_Source material_
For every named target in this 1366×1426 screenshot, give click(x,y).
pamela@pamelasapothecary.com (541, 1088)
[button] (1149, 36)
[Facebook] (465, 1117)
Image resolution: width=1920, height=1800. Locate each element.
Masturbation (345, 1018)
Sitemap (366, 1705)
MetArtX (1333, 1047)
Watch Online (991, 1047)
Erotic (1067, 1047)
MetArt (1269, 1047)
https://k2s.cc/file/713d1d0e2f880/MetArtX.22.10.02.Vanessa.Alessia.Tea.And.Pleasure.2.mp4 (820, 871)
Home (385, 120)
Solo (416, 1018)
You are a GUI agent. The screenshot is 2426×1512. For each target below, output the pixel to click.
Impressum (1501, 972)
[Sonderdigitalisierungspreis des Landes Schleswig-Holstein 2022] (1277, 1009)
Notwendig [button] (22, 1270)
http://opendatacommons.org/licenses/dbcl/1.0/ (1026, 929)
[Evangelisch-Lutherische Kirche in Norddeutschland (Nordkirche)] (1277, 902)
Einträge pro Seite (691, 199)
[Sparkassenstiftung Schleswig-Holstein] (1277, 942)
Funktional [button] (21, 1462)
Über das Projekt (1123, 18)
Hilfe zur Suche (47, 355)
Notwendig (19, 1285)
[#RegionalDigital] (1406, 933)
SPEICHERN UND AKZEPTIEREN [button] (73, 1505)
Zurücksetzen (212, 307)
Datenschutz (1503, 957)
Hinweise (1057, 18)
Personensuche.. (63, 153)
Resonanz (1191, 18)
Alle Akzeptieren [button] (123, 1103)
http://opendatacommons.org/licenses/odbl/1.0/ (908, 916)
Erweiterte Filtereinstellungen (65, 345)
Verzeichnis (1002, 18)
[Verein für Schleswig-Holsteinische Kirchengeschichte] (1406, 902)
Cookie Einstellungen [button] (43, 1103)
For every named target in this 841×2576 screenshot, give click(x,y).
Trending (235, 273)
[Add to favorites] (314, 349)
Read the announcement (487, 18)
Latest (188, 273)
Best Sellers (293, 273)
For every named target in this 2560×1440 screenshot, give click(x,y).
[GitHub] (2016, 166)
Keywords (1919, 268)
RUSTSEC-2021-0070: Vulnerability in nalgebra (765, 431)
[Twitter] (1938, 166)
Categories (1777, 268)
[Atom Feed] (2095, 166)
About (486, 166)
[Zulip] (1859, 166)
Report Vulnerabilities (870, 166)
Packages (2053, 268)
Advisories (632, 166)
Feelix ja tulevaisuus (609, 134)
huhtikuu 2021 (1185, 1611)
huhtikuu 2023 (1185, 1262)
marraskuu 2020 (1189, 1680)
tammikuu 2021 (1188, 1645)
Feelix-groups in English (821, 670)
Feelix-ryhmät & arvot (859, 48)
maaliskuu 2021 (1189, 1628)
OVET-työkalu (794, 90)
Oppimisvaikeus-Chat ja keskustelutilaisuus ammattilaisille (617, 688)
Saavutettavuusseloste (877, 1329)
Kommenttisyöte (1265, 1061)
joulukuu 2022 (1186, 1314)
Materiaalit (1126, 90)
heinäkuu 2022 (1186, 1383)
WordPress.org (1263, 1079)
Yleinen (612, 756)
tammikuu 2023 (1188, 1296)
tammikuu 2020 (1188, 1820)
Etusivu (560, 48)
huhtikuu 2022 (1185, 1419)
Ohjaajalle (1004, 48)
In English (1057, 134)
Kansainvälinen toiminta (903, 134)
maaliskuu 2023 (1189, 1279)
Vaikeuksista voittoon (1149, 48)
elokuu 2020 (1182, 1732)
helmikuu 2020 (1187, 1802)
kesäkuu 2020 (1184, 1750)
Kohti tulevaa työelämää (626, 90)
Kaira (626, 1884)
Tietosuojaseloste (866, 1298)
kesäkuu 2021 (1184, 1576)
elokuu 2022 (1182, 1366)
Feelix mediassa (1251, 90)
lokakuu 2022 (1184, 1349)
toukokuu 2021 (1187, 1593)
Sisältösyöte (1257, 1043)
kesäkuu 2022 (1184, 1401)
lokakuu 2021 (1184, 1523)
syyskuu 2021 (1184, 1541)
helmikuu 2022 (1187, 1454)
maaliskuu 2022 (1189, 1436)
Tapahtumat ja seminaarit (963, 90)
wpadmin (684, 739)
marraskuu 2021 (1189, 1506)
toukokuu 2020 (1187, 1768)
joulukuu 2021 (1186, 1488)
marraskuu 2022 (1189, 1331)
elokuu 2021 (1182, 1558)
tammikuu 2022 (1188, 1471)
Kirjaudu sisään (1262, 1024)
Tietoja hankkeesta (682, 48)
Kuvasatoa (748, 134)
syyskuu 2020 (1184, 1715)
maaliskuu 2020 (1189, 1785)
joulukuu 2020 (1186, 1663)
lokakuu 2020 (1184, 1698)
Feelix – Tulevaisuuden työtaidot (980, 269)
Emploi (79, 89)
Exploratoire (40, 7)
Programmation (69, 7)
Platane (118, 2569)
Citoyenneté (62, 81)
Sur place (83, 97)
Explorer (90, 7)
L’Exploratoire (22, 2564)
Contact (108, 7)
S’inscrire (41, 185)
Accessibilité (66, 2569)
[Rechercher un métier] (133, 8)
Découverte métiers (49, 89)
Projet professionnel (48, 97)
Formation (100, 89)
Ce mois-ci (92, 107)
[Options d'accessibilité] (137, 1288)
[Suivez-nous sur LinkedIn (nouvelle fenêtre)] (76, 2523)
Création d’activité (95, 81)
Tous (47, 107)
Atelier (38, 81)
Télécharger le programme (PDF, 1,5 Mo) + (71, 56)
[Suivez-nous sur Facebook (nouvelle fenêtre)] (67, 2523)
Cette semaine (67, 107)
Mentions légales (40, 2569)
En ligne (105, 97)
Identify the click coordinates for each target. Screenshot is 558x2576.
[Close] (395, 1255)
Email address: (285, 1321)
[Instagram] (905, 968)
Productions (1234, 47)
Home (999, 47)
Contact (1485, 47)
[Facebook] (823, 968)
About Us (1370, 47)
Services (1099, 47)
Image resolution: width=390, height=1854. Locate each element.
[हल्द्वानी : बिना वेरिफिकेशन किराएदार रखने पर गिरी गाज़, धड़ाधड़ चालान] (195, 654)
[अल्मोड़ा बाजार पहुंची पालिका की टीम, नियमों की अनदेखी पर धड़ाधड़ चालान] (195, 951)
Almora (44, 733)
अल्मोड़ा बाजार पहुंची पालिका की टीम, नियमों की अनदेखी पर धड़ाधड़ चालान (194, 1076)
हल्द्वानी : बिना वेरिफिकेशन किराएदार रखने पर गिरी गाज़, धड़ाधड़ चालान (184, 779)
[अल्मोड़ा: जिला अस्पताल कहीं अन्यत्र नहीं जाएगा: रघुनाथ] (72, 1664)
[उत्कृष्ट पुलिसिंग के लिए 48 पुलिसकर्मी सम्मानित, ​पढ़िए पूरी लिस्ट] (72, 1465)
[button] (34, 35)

_Task requirements_
Within the listing above, locate the line containing "Vaikeuksista voittoon (1149, 48)" and the line containing "toukokuu 2021 (1187, 1593)". Reproduce those two lines and all lines between them exactly, with nothing added.

_Completed exercise_
Vaikeuksista voittoon (1149, 48)
elokuu 2020 (1182, 1732)
helmikuu 2020 (1187, 1802)
kesäkuu 2020 (1184, 1750)
Kohti tulevaa työelämää (626, 90)
Kaira (626, 1884)
Tietosuojaseloste (866, 1298)
kesäkuu 2021 (1184, 1576)
elokuu 2022 (1182, 1366)
Feelix mediassa (1251, 90)
lokakuu 2022 (1184, 1349)
toukokuu 2021 (1187, 1593)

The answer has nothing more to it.